Lassner, who since 2007 has served as UH’s vice president for information technology and chief information officer, is considered a strong candidate within the university community because of his seniority and ability to get along with others.

He has worked at UH since 1977 in various technical and management roles that culminated with his creating and leading the university’s first system-wide IT support organization.

He was tapped to serve as interim president last summer and assumed the post in September, after former President M.R.C. Greenwood announced she was retiring to spend more time with family and deal with health problems, leaving nearly two years left on her contract.

Greenwood’s departure came about a year after UH became embroiled in the so-called "Wonder blunder," a botched Stevie Wonder concert that tarnished public confidence in the university.

Lassner is credited with helping smooth over relations with lawmakers, who took UH to task over the concert fiasco.

For example, he helped UH secure big-ticket items in its budget request at the Legislature this year, including controversial construction projects and more than $30 million for faculty pay increases and salary restorations.

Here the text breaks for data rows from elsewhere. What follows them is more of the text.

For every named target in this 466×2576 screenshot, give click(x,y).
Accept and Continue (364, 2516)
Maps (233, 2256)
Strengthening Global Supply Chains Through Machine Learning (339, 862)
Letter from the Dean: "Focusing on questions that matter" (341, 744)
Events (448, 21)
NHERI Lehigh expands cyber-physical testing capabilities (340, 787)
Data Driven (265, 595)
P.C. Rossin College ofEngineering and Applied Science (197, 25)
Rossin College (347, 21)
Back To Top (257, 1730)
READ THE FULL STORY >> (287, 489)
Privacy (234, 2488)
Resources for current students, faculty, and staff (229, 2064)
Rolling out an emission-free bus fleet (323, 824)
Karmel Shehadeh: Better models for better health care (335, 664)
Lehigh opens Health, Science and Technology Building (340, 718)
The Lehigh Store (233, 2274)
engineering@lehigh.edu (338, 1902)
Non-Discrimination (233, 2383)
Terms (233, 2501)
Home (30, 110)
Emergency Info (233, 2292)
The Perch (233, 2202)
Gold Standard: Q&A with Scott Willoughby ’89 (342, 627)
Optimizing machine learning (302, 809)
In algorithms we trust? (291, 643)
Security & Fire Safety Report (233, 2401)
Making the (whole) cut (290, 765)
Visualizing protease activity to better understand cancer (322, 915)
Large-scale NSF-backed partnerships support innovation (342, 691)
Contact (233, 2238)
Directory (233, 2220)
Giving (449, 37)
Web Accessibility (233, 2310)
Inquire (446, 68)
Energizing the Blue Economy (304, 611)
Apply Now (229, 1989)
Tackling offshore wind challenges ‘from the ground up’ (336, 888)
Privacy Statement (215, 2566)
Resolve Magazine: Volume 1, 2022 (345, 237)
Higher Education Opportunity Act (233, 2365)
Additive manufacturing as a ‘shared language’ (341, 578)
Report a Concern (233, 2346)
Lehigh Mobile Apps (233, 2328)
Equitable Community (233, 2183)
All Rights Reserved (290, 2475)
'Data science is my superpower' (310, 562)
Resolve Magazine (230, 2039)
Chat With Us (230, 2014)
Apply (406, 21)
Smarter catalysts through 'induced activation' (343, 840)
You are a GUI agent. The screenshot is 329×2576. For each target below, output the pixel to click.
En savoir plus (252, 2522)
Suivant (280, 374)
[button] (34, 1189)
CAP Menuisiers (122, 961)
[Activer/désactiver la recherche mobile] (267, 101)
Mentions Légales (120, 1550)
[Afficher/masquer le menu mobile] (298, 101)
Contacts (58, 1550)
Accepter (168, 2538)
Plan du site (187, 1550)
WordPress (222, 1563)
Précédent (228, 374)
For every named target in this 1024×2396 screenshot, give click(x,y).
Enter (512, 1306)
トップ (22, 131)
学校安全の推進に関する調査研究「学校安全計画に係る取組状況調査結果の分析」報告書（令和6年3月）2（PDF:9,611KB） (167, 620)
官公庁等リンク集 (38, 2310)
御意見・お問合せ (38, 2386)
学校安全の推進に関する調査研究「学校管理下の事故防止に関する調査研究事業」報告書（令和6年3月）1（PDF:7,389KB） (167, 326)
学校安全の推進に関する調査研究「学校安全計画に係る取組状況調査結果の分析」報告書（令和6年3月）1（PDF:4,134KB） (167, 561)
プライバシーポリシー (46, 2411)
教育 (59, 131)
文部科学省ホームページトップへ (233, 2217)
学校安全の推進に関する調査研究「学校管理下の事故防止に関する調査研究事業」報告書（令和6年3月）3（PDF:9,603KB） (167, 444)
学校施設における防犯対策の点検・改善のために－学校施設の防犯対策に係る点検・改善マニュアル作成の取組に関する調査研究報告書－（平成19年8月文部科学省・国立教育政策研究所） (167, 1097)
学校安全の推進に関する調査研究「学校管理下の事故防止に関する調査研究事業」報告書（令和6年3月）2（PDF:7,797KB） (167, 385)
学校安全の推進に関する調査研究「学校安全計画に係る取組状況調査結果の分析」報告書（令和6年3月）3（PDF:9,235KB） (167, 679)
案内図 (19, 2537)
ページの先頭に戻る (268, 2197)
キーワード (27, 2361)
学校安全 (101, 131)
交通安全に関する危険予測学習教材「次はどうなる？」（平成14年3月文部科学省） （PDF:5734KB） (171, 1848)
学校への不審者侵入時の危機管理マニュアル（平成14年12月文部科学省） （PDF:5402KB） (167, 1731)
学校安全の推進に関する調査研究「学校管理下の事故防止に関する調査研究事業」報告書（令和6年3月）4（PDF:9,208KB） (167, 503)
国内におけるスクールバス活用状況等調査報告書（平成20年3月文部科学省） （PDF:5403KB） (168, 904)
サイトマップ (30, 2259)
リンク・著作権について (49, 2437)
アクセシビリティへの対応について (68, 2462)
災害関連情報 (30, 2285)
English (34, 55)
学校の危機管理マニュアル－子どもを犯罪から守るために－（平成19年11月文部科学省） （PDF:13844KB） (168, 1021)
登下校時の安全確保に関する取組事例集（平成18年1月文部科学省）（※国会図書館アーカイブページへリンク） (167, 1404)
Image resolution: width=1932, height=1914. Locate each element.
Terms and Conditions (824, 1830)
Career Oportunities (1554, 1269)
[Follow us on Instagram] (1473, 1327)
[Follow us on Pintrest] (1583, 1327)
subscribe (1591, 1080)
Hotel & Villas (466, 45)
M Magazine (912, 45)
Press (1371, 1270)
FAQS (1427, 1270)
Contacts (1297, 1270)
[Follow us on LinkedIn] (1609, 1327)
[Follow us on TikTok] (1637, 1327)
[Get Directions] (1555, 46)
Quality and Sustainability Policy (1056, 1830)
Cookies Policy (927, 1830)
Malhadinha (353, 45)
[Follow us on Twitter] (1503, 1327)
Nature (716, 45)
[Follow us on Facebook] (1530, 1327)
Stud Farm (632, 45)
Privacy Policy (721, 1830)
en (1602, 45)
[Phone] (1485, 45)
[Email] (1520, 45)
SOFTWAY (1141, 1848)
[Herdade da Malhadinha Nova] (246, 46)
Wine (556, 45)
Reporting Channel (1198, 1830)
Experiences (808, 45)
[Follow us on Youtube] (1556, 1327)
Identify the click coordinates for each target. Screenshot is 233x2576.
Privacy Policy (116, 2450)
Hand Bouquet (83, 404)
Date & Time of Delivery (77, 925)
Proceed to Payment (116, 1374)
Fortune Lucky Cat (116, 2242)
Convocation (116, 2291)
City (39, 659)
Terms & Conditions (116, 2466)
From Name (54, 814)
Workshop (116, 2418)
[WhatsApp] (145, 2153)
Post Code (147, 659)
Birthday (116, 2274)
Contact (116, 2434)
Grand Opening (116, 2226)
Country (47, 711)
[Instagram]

A native of Connecticut, Lassner received his doctorate in communication and information sciences from UH-Manoa. He holds a bachelor’s degree in economics and a master’s degree in computer science from the University of Illinois at Urbana-Champaign.

With the interim appointment, Lassner received about a 30 percent salary boost to $325,008 a year — less than the $475,000 salary Greenwood was paid at her hiring in 2009.

Wiercinski is seen as an unconventional candidate, given his purely military background. 

But some regents during the search process expressed a desire to consider candidates outside academia, including business and military executives. The search group also sought a leader with close ties to Hawaii.

Wiercinski retired in June following 34 years of service in the Army, including eight years of commanding in the Pacific. A native of Pennsylvania, Wiercinski graduated from the U.S. Military Academy at West Point.

The regents’ presidential selection committee voted in late January to conduct the search itself, without the help of an outside consultant or executive search firm. UH the following month began advertising for the position in local and national publications.